= Aim of the task =
Reproduce each of the rows below word for word, keeping their order.

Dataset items
----------------------------------------

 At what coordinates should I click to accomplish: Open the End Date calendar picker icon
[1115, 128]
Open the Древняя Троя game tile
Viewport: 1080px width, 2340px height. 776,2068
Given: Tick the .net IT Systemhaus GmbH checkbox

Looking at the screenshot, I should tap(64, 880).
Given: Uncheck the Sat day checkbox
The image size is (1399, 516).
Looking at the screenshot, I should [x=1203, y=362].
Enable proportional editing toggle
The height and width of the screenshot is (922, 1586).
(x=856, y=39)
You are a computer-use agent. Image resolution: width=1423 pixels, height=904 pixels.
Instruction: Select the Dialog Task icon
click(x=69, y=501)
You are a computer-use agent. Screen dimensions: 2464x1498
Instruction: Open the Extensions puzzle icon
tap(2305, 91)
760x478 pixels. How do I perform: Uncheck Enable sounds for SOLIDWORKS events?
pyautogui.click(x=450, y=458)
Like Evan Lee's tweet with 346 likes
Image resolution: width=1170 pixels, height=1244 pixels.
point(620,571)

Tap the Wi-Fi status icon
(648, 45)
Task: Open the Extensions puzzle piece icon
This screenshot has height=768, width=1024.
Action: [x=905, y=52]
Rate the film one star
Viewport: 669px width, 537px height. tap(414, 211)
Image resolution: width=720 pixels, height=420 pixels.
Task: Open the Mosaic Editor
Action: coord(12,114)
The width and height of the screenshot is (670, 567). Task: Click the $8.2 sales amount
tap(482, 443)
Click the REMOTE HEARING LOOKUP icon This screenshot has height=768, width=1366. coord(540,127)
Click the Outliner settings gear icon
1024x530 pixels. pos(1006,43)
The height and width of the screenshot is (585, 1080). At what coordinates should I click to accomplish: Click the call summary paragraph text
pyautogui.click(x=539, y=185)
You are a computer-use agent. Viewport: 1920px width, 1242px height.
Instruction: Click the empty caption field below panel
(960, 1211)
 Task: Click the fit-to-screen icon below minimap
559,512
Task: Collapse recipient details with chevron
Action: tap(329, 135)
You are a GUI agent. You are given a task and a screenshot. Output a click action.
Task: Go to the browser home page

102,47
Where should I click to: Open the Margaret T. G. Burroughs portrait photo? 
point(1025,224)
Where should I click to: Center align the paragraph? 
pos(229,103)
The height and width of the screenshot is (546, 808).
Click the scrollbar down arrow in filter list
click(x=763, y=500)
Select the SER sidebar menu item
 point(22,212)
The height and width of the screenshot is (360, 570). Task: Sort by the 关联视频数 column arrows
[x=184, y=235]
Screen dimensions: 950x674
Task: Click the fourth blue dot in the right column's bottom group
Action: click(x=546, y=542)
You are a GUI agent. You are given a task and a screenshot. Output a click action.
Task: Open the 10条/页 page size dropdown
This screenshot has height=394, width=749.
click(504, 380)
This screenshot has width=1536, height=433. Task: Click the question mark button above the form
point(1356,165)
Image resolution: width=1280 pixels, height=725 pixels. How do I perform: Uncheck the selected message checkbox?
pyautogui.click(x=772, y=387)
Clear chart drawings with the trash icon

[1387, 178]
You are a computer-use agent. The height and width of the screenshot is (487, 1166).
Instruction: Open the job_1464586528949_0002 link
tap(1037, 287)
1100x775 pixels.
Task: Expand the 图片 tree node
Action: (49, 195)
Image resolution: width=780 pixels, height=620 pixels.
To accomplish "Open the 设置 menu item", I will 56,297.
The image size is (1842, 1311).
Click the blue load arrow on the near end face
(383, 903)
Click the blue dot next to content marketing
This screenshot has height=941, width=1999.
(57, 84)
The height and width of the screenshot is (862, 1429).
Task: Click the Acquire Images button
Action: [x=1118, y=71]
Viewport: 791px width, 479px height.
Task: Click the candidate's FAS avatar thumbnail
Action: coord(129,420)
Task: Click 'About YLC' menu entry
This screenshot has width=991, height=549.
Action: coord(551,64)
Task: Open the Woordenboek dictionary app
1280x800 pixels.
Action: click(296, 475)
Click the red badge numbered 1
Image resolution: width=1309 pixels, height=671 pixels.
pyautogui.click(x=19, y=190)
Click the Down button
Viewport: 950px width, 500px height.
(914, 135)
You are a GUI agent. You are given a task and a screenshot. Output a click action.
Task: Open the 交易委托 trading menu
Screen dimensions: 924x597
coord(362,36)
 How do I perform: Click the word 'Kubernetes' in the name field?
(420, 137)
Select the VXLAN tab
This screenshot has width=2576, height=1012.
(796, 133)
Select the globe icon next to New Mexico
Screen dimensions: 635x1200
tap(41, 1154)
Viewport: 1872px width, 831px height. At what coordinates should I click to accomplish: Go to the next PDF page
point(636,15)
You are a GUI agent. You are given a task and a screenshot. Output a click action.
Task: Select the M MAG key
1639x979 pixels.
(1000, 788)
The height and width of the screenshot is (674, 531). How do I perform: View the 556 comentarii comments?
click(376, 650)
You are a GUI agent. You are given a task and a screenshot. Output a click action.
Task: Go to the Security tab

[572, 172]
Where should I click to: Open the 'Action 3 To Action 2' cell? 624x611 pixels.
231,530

----------------------------------------

= Result of the exercise =
 At what coordinates should I click to accomplish: Open the End Date calendar picker icon
[1115, 128]
Open the Древняя Троя game tile
Viewport: 1080px width, 2340px height. 776,2068
Given: Tick the .net IT Systemhaus GmbH checkbox

Looking at the screenshot, I should tap(64, 880).
Given: Uncheck the Sat day checkbox
The image size is (1399, 516).
Looking at the screenshot, I should [x=1203, y=362].
Enable proportional editing toggle
The height and width of the screenshot is (922, 1586).
(x=856, y=39)
You are a computer-use agent. Image resolution: width=1423 pixels, height=904 pixels.
Instruction: Select the Dialog Task icon
click(x=69, y=501)
You are a computer-use agent. Screen dimensions: 2464x1498
Instruction: Open the Extensions puzzle icon
tap(2305, 91)
760x478 pixels. How do I perform: Uncheck Enable sounds for SOLIDWORKS events?
pyautogui.click(x=450, y=458)
Like Evan Lee's tweet with 346 likes
Image resolution: width=1170 pixels, height=1244 pixels.
point(620,571)

Tap the Wi-Fi status icon
(648, 45)
Task: Open the Extensions puzzle piece icon
This screenshot has height=768, width=1024.
Action: [x=905, y=52]
Rate the film one star
Viewport: 669px width, 537px height. tap(414, 211)
Image resolution: width=720 pixels, height=420 pixels.
Task: Open the Mosaic Editor
Action: coord(12,114)
The width and height of the screenshot is (670, 567). Task: Click the $8.2 sales amount
tap(482, 443)
Click the REMOTE HEARING LOOKUP icon This screenshot has height=768, width=1366. coord(540,127)
Click the Outliner settings gear icon
1024x530 pixels. pos(1006,43)
The height and width of the screenshot is (585, 1080). At what coordinates should I click to accomplish: Click the call summary paragraph text
pyautogui.click(x=539, y=185)
You are a computer-use agent. Viewport: 1920px width, 1242px height.
Instruction: Click the empty caption field below panel
(960, 1211)
 Task: Click the fit-to-screen icon below minimap
559,512
Task: Collapse recipient details with chevron
Action: tap(329, 135)
You are a GUI agent. You are given a task and a screenshot. Output a click action.
Task: Go to the browser home page

102,47
Where should I click to: Open the Margaret T. G. Burroughs portrait photo? 
point(1025,224)
Where should I click to: Center align the paragraph? 
pos(229,103)
The height and width of the screenshot is (546, 808).
Click the scrollbar down arrow in filter list
click(x=763, y=500)
Select the SER sidebar menu item
 point(22,212)
The height and width of the screenshot is (360, 570). Task: Sort by the 关联视频数 column arrows
[x=184, y=235]
Screen dimensions: 950x674
Task: Click the fourth blue dot in the right column's bottom group
Action: click(x=546, y=542)
You are a GUI agent. You are given a task and a screenshot. Output a click action.
Task: Open the 10条/页 page size dropdown
This screenshot has height=394, width=749.
click(504, 380)
This screenshot has width=1536, height=433. Task: Click the question mark button above the form
point(1356,165)
Image resolution: width=1280 pixels, height=725 pixels. How do I perform: Uncheck the selected message checkbox?
pyautogui.click(x=772, y=387)
Clear chart drawings with the trash icon

[1387, 178]
You are a computer-use agent. The height and width of the screenshot is (487, 1166).
Instruction: Open the job_1464586528949_0002 link
tap(1037, 287)
1100x775 pixels.
Task: Expand the 图片 tree node
Action: (49, 195)
Image resolution: width=780 pixels, height=620 pixels.
To accomplish "Open the 设置 menu item", I will 56,297.
The image size is (1842, 1311).
Click the blue load arrow on the near end face
(383, 903)
Click the blue dot next to content marketing
This screenshot has height=941, width=1999.
(57, 84)
The height and width of the screenshot is (862, 1429).
Task: Click the Acquire Images button
Action: [x=1118, y=71]
Viewport: 791px width, 479px height.
Task: Click the candidate's FAS avatar thumbnail
Action: coord(129,420)
Task: Click 'About YLC' menu entry
This screenshot has width=991, height=549.
Action: coord(551,64)
Task: Open the Woordenboek dictionary app
1280x800 pixels.
Action: click(296, 475)
Click the red badge numbered 1
Image resolution: width=1309 pixels, height=671 pixels.
pyautogui.click(x=19, y=190)
Click the Down button
Viewport: 950px width, 500px height.
(914, 135)
You are a GUI agent. You are given a task and a screenshot. Output a click action.
Task: Open the 交易委托 trading menu
Screen dimensions: 924x597
coord(362,36)
 How do I perform: Click the word 'Kubernetes' in the name field?
(420, 137)
Select the VXLAN tab
This screenshot has width=2576, height=1012.
(796, 133)
Select the globe icon next to New Mexico
Screen dimensions: 635x1200
tap(41, 1154)
Viewport: 1872px width, 831px height. At what coordinates should I click to accomplish: Go to the next PDF page
point(636,15)
You are a GUI agent. You are given a task and a screenshot. Output a click action.
Task: Select the M MAG key
1639x979 pixels.
(1000, 788)
The height and width of the screenshot is (674, 531). How do I perform: View the 556 comentarii comments?
click(376, 650)
You are a GUI agent. You are given a task and a screenshot. Output a click action.
Task: Go to the Security tab

[572, 172]
Where should I click to: Open the 'Action 3 To Action 2' cell? 624x611 pixels.
231,530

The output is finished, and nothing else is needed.